__Exercise instructions__. Exact copies of the lines from the one with "Viewport: 582px width, 728px" through the last line of the entries, and no pictures, make up the answer.

__Listed entries__.
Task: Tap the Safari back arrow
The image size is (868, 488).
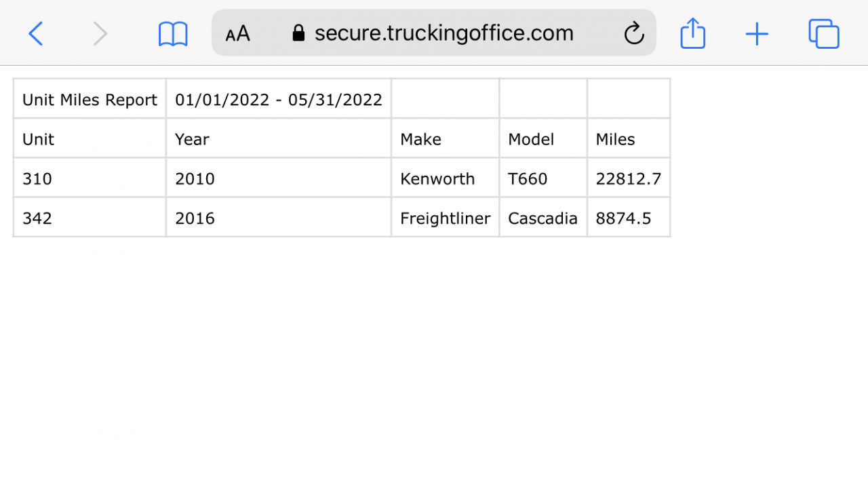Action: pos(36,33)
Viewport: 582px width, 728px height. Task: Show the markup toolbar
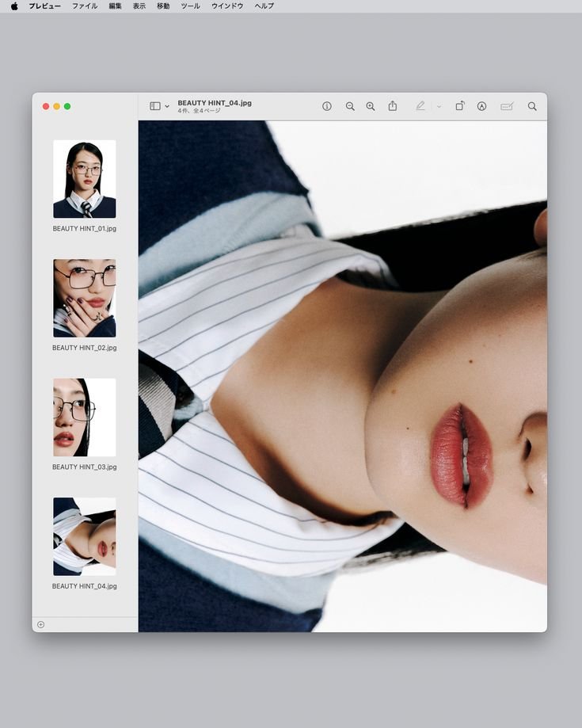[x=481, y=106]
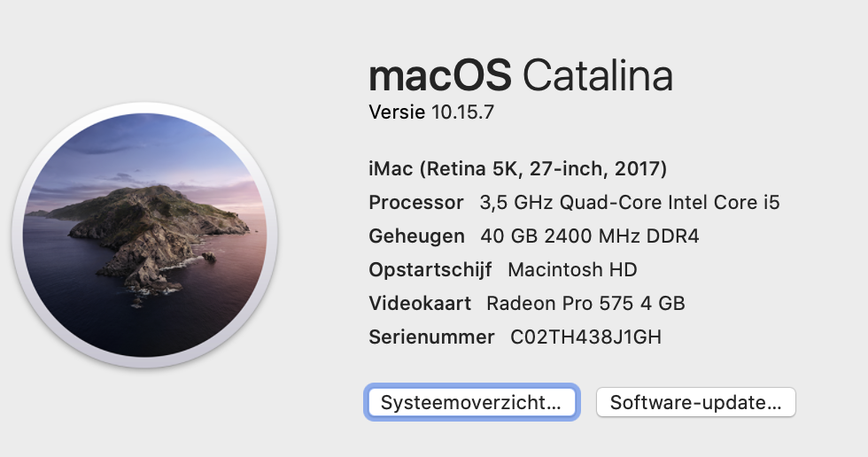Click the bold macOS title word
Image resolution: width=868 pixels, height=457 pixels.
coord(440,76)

__Result of the exercise__.
Viewport: 582px width, 728px height. Task: Show the markup toolbar
[x=481, y=106]
Click the bold macOS title word
Image resolution: width=868 pixels, height=457 pixels.
coord(440,76)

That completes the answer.